The essential facilities doctrine is not expressly named in Law No. 4054. However, Turkish practice, comparative EU law principles and Turkish Competition Authority materials recognize that access to an indispensable input may sometimes be required where refusal would eliminate effective competition and lacks objective justification. The doctrine must be applied carefully because forcing a company to supply rivals can reduce incentives to invest, innovate and develop infrastructure. Therefore, refusal-to-supply cases require a strict, fact-specific and economically grounded analysis.

1. What Is Refusal to Supply?

Refusal to supply occurs when an undertaking refuses to provide goods, services, infrastructure, access, data, technology, licenses, spare parts, interoperability information or other inputs requested by another undertaking. The refusal may be express or constructive.

An express refusal is straightforward: the dominant undertaking directly says that it will not supply. A constructive refusal is more subtle. The undertaking may formally offer supply but impose unfair, discriminatory, delayed, technically impossible or commercially unreasonable conditions that make access ineffective. For example, a dominant supplier may delay deliveries, offer worse technical conditions, demand excessive prices, provide incomplete interoperability information, restrict access to spare parts or impose unreasonable contractual terms.

In Turkish competition law, refusal to supply is generally examined as a type of exclusionary abuse under Article 6. The central issue is not whether a company refused a commercial request, but whether a dominant undertaking used control over an important input to restrict effective competition.

A non-dominant undertaking may usually refuse to supply unless its conduct is part of a restrictive agreement under Article 4 or violates another legal rule. Refusal-to-supply analysis under Article 6 starts only if dominance is established.

2. What Is the Essential Facilities Doctrine?

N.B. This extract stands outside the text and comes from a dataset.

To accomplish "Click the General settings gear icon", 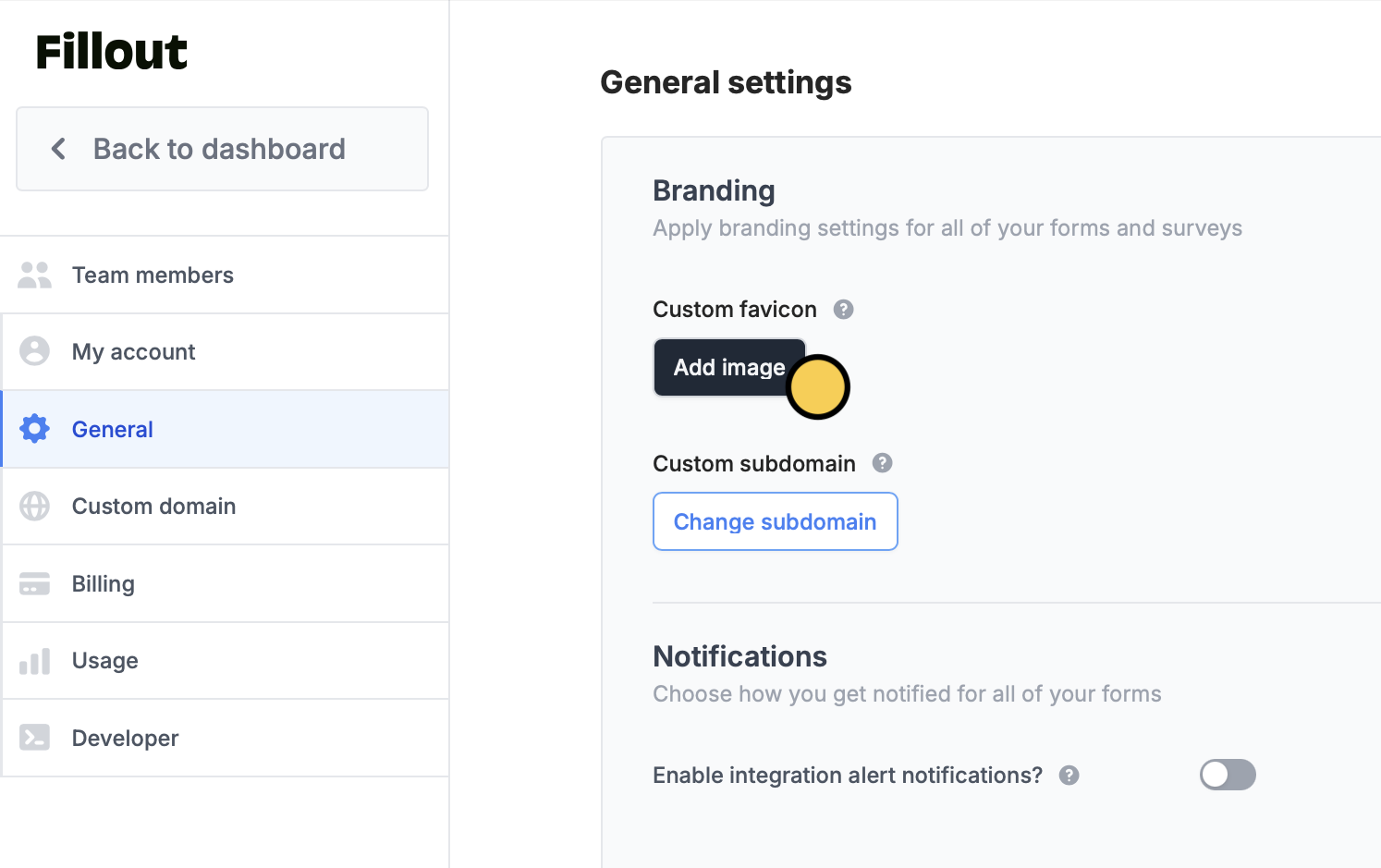I will pyautogui.click(x=34, y=428).
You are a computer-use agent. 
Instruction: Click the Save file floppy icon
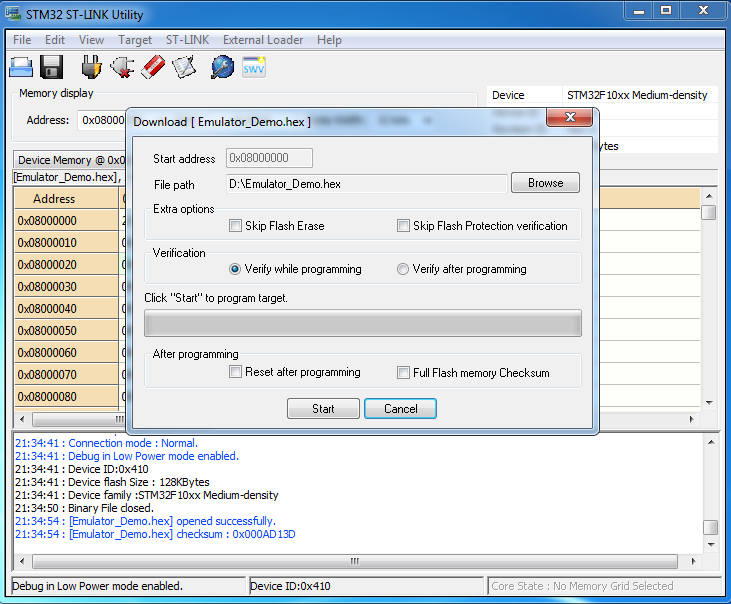click(x=51, y=68)
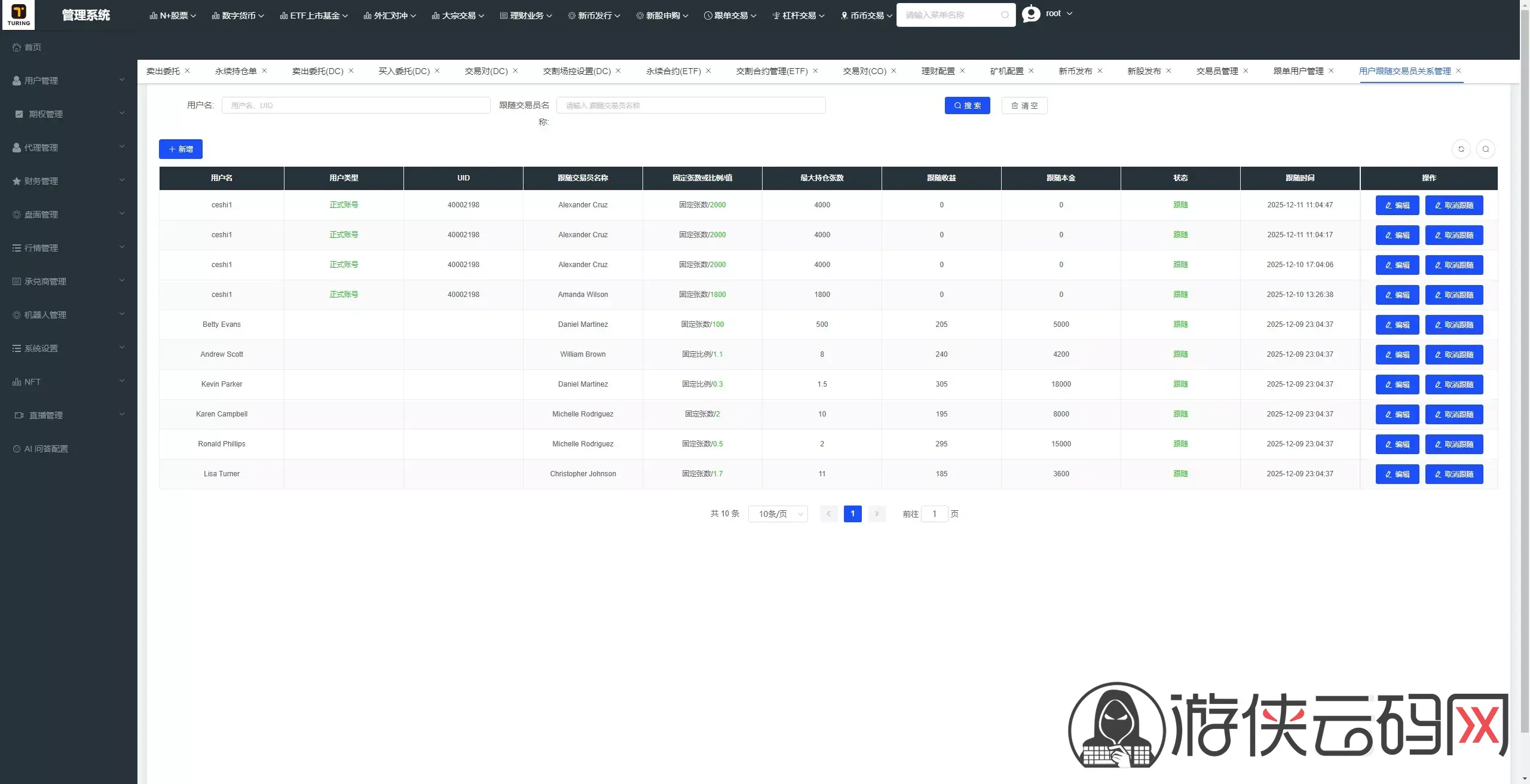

The essential facilities doctrine concerns access to a facility or input that is indispensable for competing in a related market. The facility may be physical infrastructure, such as a port, network, pipeline or terminal. It may also be intangible, such as software interoperability information, a database, a platform interface, technical standard, intellectual property right, payment infrastructure, search traffic, app ecosystem or data set.

The doctrine is exceptional. It does not mean that every important input must be shared. It applies only where the input is genuinely indispensable and there is no realistic substitute. Turkish competition materials discussing refusal-to-deal and self-preferencing refer to the well-known Bronner framework in EU law, under which refusal-to-deal claims require conditions such as elimination of competition in the downstream market, lack of sufficient justification, essential nature of the input and absence of a viable substitute.

This strict approach is important. If competition authorities force access too easily, undertakings may lose incentives to invest in infrastructure, technology, brands, data or platforms. The law therefore seeks to protect competition without turning every successful business asset into a public utility.

3. Legal Basis Under Article 6 of Law No. 4054

Article 6 of Law No. 4054 prohibits the abuse of dominance. The law defines dominant position as the power of one or more undertakings in a particular market to determine economic parameters such as price, supply, production and distribution by acting independently of competitors and customers.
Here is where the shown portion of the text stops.